The CIBC brain trust felt we should build a replica to tempt soft water sailors onto the hard stuff and a healthy ice addiction. Bill Buchholz of Apache Boat Works, Camden, was contracted to construct the craft forthwith.
Forthwith turned out to be 4 hours for the bare fuselage, the big bang. The space time continuum expanded exponentially to five days and $150 worth of materials, lumber yard 2 X 12, a bag of 3/8 ordinary shiny bolts, not even hot dipped galvanized let alone stainless, Titebond III glue, no epoxy, bits of plywood from around the shop, bed frame rails from the dump for runner angle steel (much harder than cold rolled), aluminum plate bits from the junk box, and a hand full of wood screws.

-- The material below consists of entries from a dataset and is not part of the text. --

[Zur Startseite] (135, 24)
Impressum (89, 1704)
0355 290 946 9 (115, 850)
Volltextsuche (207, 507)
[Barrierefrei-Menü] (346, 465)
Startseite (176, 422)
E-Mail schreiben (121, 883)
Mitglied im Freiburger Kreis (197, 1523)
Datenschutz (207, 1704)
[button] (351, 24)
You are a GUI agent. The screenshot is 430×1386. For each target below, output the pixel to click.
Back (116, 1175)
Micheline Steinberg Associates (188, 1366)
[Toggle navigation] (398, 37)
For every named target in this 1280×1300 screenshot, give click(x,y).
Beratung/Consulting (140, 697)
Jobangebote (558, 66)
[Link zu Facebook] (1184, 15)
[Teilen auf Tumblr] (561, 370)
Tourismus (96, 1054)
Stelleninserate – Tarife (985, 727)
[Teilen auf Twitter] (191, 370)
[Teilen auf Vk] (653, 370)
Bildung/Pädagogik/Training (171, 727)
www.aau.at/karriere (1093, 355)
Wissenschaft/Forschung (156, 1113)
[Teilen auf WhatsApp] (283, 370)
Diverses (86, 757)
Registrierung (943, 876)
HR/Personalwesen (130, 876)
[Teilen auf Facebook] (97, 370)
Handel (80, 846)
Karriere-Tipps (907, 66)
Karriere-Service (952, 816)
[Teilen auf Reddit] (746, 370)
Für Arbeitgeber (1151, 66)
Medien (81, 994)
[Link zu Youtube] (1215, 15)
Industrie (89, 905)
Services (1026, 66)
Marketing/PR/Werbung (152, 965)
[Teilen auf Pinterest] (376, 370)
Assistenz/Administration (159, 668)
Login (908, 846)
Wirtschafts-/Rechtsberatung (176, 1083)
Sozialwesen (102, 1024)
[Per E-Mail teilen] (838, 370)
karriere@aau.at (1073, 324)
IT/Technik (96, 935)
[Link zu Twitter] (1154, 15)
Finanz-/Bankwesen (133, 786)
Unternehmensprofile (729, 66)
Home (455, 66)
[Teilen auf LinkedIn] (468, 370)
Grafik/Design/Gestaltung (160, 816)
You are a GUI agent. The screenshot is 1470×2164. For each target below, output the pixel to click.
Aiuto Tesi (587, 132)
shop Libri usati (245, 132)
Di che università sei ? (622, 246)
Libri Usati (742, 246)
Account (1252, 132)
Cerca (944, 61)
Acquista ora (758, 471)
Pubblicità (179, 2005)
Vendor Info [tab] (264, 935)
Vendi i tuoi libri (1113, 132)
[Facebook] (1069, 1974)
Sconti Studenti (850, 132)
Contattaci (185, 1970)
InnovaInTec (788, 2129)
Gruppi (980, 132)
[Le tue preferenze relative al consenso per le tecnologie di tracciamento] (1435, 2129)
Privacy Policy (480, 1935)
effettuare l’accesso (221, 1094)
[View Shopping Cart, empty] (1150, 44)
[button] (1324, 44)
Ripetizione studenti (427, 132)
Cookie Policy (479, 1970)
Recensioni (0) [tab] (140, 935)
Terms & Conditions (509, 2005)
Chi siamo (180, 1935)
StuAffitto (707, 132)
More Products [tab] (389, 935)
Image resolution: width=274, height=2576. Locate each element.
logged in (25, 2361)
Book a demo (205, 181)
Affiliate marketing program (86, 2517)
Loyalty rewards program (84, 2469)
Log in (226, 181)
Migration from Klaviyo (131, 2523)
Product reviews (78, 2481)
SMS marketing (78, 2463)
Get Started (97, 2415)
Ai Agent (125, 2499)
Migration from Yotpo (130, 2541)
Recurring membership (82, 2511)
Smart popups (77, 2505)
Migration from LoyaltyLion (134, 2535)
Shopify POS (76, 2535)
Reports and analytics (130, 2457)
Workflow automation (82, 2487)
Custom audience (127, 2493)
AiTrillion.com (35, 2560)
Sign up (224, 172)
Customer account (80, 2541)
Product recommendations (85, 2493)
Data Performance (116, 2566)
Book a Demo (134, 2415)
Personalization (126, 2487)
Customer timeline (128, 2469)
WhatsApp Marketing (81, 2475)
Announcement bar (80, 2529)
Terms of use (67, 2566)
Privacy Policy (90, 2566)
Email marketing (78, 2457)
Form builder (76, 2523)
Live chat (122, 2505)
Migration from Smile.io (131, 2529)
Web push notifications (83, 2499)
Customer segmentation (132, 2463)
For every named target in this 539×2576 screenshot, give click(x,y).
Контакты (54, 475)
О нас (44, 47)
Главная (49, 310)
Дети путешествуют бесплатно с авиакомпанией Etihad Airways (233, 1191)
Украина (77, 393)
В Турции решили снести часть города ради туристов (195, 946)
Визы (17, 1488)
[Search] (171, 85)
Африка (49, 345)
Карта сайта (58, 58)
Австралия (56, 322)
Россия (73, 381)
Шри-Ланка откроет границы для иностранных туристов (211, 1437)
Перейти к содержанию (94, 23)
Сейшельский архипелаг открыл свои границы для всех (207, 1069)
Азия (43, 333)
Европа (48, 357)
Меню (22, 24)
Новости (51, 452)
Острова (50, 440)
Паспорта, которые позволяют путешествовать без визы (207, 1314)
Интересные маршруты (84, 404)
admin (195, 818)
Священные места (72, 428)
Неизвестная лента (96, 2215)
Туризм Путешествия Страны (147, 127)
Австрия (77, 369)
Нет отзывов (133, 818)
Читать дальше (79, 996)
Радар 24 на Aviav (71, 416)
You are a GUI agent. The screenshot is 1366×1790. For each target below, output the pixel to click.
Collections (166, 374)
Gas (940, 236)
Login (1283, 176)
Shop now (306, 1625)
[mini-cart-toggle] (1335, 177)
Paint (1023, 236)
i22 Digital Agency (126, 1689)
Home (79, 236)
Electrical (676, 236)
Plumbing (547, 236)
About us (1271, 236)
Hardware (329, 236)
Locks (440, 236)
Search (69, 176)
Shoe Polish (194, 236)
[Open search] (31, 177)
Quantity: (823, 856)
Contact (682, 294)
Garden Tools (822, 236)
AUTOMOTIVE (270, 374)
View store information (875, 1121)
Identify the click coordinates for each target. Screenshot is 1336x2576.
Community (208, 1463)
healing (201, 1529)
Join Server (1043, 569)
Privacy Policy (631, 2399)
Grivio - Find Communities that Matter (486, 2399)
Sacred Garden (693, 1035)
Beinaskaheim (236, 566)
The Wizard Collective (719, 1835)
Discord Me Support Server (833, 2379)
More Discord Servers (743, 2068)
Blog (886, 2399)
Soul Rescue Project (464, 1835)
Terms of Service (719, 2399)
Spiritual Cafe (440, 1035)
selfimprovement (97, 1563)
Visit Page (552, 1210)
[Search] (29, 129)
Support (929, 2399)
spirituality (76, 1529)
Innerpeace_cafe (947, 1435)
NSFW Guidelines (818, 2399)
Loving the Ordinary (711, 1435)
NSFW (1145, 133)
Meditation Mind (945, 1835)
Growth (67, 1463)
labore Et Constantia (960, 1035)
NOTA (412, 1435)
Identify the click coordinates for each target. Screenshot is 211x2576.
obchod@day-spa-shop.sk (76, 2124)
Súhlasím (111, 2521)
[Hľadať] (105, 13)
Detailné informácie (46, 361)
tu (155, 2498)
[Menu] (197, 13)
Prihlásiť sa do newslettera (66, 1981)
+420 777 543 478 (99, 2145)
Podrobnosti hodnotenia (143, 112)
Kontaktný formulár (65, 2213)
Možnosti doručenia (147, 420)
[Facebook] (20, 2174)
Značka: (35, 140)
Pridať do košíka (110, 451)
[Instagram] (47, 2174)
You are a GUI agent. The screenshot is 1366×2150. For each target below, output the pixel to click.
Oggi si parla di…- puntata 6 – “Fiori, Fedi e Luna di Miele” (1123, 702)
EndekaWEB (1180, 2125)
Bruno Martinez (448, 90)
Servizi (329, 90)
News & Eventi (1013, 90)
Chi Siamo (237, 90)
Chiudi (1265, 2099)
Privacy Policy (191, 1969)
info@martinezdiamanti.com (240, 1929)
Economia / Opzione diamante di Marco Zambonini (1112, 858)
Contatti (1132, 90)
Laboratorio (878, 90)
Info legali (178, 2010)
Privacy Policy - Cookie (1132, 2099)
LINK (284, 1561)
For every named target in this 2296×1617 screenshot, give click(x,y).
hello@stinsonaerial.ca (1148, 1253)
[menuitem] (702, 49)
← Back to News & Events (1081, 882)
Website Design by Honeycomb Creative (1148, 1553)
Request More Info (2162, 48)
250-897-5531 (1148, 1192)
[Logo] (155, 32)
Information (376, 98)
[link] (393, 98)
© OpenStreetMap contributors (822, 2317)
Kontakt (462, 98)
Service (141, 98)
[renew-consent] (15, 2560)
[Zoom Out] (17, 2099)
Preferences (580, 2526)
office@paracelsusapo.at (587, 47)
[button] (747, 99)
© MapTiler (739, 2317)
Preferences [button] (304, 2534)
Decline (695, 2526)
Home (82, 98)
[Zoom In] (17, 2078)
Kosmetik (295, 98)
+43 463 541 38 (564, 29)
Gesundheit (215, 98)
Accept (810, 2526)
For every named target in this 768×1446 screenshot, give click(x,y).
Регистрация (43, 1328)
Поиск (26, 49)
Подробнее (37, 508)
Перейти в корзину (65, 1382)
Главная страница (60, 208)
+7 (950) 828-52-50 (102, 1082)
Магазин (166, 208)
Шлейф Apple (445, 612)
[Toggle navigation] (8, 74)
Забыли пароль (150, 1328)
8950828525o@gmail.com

A somewhat worn but serviceable Sunfish rig was applied to what looks like a streamlined life raft.
The expensive items of a DN are missing; no $1000 mast, no $1000 sail, no $1000 runners, no $1000 hardware package, no $100 4X8 sheet of ply wood and $100 worth of Sitka spruce, no $100 worth of Epoxy and fancy varnish.
The time continuum is in the neighborhood of 40 hours. The boat was removed from the Buchholz shop after the fifth day to stop the clock. Some little stuff remained to be done like sharpening the angle steel runners, freeing up runner bolt holes so wet swelling wood doesn’t end the sailing day on a sour note and so forth. The space continuum is garage/basement.
The boat will sail. The Alcort guys paid some attention to DN foot print, tiller/steering arrangement, sheet run, etc. The low aspect Sunfish Lateen rig of 75 Square feet (as much as a skeeter !) will have sufficient power. The 12 inch wide plank should support robust skippers. In case of mishap it will float, even the runners float. No need to retrieve the boat with a grapnel in the Spring as with a “Skimmer”.
The “Cheapskate” can indeed be built on the cheap if the skipper does the work. Basic shop and wood working skills nearer the level of bird houses than stripper canoes or kitchen cabinetry is sufficient. A Thanksgiving start and application evenings and weekends should get onto the ice by New Year. Plans and written guidelines will appear soon.